País

Mariza recorda o "bom amigo, homem generoso, inteligente"

None

A fadista Mariza recordou Carlos do Carmo, que morreu hoje, aos 81 anos, como "um bom amigo, homem generoso, inteligente, observador, muito curioso, e que gostava de partilhar".

A fadista, em declarações à agência Lusa, recordou o apoio de Carlos do Carmo à sua carreira, afirmando que tinha sido seu "mestre sem o saber", logo no início do seu percurso.

"Ele chamava-me para junto do seu abraço", disse a fadista, que se encontra atualmente no Brasil.

Mariza, que partilhou vários palcos com Carlos do Carmo, nomeadamente o do Royal Albert Hall, em Londres, disse à agência Lusa que o fadista "teria a ideia de deixar, para o fado, pessoas bem preparadas, com conhecimento musical".

Mariza realçou "as escolhas inteligentes" de Carlos do Carmo ao longo da sua carreira de mais de 50 anos, e o cuidado no repertório.

Carlos do Carmo morreu hoje aos 81 anos Hospital de Santa Maria, em Lisboa, disse o filho Alfredo do Carmo à Lusa.

Nascido em Lisboa, em 21 de dezembro de 1939, era filho da fadista Lucília do Carmo (1919-1998) e do livreiro Alfredo Almeida, proprietários da casa de fados O Faia, onde começou a cantar, até iniciar a carreira artística, em 1964.

Vencedor do Grammy Latino de Carreira, que recebeu em 2014, entre outros galardões, o seu percurso passou pelos principais palcos mundiais, do Olympia, em Paris, à Ópera de Frankfurt, do 'Canecão', no Rio de Janeiro, ao Royal Albert Hall, em Londres.

Despediu-se dos palcos no passado dia 09 de novembro de 2019, com um concerto no Coliseu dos Recreios, em Lisboa.

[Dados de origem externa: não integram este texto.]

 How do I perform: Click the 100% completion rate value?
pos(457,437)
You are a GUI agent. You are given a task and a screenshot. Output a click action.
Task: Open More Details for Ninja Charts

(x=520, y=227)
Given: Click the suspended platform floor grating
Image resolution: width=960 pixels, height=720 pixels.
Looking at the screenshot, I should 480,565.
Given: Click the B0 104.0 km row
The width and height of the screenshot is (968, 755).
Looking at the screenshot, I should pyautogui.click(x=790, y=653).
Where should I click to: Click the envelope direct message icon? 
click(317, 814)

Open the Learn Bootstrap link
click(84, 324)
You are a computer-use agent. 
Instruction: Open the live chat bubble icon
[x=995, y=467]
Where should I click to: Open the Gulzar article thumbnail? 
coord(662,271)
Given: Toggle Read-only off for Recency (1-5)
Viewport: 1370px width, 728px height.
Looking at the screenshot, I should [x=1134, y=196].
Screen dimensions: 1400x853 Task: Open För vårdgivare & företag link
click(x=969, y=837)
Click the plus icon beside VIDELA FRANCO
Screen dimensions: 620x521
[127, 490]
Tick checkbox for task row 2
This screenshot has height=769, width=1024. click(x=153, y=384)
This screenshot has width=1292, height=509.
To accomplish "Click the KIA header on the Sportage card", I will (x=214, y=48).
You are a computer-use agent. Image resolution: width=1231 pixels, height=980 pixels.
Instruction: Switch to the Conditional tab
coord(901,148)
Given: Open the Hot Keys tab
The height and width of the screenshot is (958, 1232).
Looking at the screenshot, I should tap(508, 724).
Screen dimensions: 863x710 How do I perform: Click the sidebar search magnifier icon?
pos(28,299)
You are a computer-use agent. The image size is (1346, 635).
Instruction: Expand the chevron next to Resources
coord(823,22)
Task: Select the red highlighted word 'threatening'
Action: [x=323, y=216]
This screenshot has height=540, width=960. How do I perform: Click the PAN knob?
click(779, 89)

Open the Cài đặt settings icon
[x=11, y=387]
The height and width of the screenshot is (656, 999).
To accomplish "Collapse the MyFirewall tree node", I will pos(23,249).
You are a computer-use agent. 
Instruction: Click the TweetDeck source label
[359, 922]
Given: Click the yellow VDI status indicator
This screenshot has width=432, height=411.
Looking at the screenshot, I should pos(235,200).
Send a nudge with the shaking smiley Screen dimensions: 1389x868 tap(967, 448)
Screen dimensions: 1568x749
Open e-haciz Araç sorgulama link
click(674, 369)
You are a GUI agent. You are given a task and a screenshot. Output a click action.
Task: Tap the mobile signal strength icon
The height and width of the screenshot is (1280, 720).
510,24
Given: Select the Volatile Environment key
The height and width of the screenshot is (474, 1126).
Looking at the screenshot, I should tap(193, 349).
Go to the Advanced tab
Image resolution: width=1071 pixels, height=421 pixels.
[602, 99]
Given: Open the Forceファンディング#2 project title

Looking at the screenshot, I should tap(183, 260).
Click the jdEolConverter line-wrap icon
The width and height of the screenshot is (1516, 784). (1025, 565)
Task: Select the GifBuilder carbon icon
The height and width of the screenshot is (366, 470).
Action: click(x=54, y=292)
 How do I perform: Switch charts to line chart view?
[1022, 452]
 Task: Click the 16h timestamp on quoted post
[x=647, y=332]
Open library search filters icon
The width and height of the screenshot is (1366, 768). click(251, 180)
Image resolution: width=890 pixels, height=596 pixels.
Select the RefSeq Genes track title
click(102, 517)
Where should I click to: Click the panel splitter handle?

"No Teu Poema", "Um Homem na Cidade", "Flor de Verde Pinho", "Os Putos", "Canoas do Tejo", "Lisboa, Menina e Moça", "Bairro Alto", "Por Morrer uma Andorinha", "Fado do Campo Grande" ou "Fado da Saudade", com o qual ganhou um Prémio Goya, em Espanha, foram alguns dos seus êxitos.